19 Oct / The Flowers of Evil (vols. 1-3) by Shuzo Oshimi, translated by Paul Starr
October is National Bullying Prevention Month – do you know where your children are … and what they’re doing? Check out this newly translated series for how not to behave.
At Hikari City South Middle School, Takao Kasuga is bored and failing. He’d rather read French poet Charles Baudelaire (whose single collection, Les Fleurs du mal (The Flowers of Evil), obviously inspired the manga title) than study for any math test. Meanwhile, Nanako Saeki, the embodiment of perfection for the love-lorn Kasuga, is again lauded for her highest score in the class, while class pariah Sawa Nakamura is singled out for her zero-score, to which she merely curses back at the teacher, rendering him helpless with apoplectic rage. The stage is set for a frightening, triangulated tragedy of teenage horrors.

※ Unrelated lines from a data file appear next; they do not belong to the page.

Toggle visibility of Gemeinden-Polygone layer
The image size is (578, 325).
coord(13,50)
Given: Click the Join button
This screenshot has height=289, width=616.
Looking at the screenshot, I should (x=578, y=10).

In volume 1, Kasuga discovers Saeki’s gym clothes on the floor of their empty classroom and in a moment of worshipful, testosterone-filled weakness (the smell of her shampoo just does him in), he steals his beloved’s uniform. Nakamura, always looming, sees all … and she’s going to make sure Kasuga will suffer for his deviant theft. Once friendless, Nakamura has a victim to control. Once hopeless, Kasuga is shocked when Saeki not only notices him, but actually seems to admire him.
Volume 2 opens with Kasuga and Saeki out on their first date … with Kasuga forced to wear Saeki’s gym uniform under his clothes per Nakamura’s perverse threats of exposure. The young lovebirds share a few happy moments in an old bookstore as he opens up about his bookish devotions. He explains, not without irony, about ‘surrealism’ to a wide-eyed Saeki before he buys her her own copy of Baudelaire’s The Flowers of Evil. In spite of (… or should that be, because of?) Nakamura’s twisted machinations, Kasuga and Saeki’s new relationship surprisingly progresses.

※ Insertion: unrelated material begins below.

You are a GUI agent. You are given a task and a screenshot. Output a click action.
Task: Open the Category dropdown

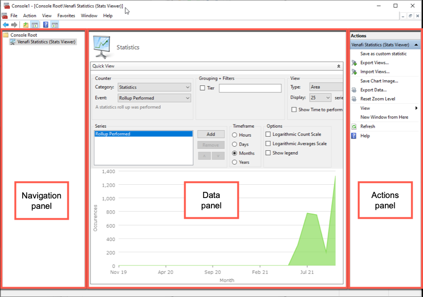[154, 87]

Although she often doesn’t understand his strange behavior, Saeki’s attachment to Kasuga deepens in volume 3. Nakamura continues to use Kasuga’s guilt-crazed shame to further incite his excitable outbursts and desperate self-flagellation. The strange threesome become further embroiled in each others’ strange lives, culminating in a dark, outrageous confrontation in which Kasuga is literally stripped of all pretense and posturing.

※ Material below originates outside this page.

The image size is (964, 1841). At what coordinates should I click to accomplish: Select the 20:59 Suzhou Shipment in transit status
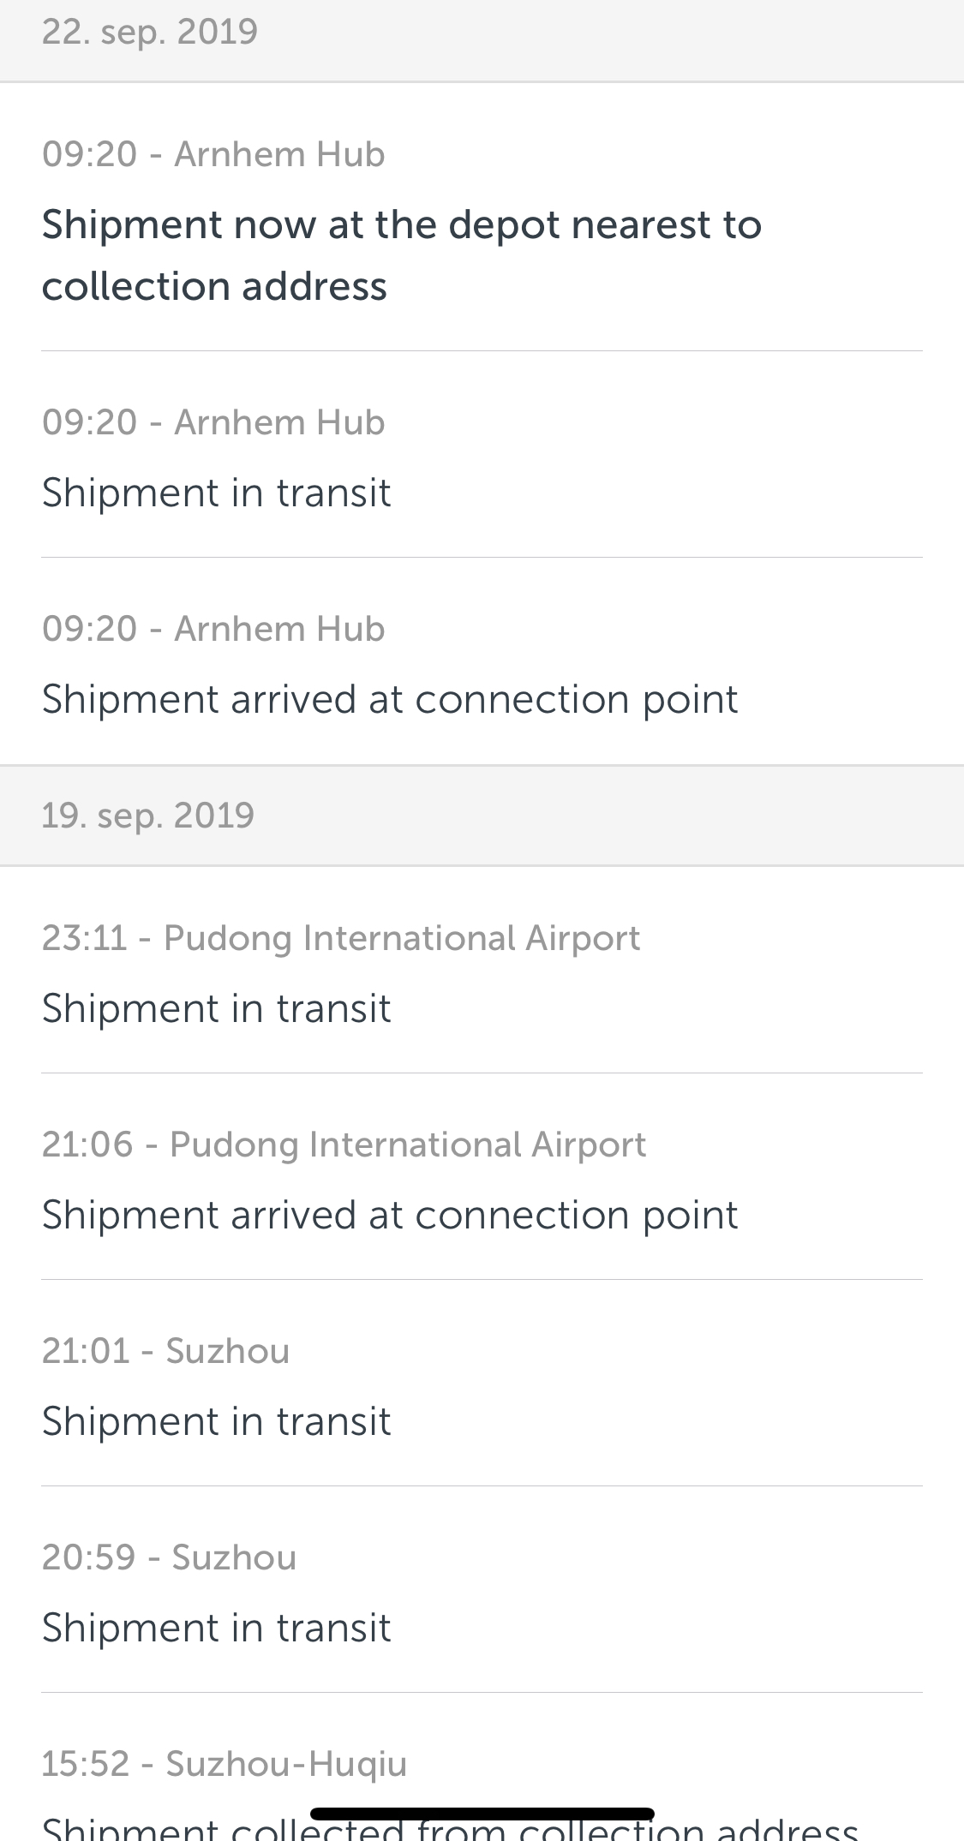216,1628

Already a major hit in his native Japan, Shuzo Oshimi is a master of discomfiting manipulation himself. From panel to panel, his middle schoolers can instantly go from wide-eyed innocence to utterly creepy (with some of the most shockingly abusive vocabulary I’ve come across in books targeted for youthful readers). As the narrative grows ever more disturbing, Oshimi interrupts his chapters with unexpectedly chatty little reminiscences, random moments of inspiration, fluff-filled instances of books and films he’s read and watched. The repetitive juxtaposition of freaky to cutesy is instantly jarring, exponentially increasing the shudder-factor.
Halloween is fast approaching – forget zombies and werewolves … these middle-schoolers will surely scare you plenty. Be warned: just like that inevitable train-wreck, you won’t be able to turn away.
Readers: Young Adult, Adult
Published: 2012 (United States)
For all parents it”s an difficult time now,the children seen to much to soon I think.You can do what you want,but you can”t think for an other human.
Everybody makes his own mistakes.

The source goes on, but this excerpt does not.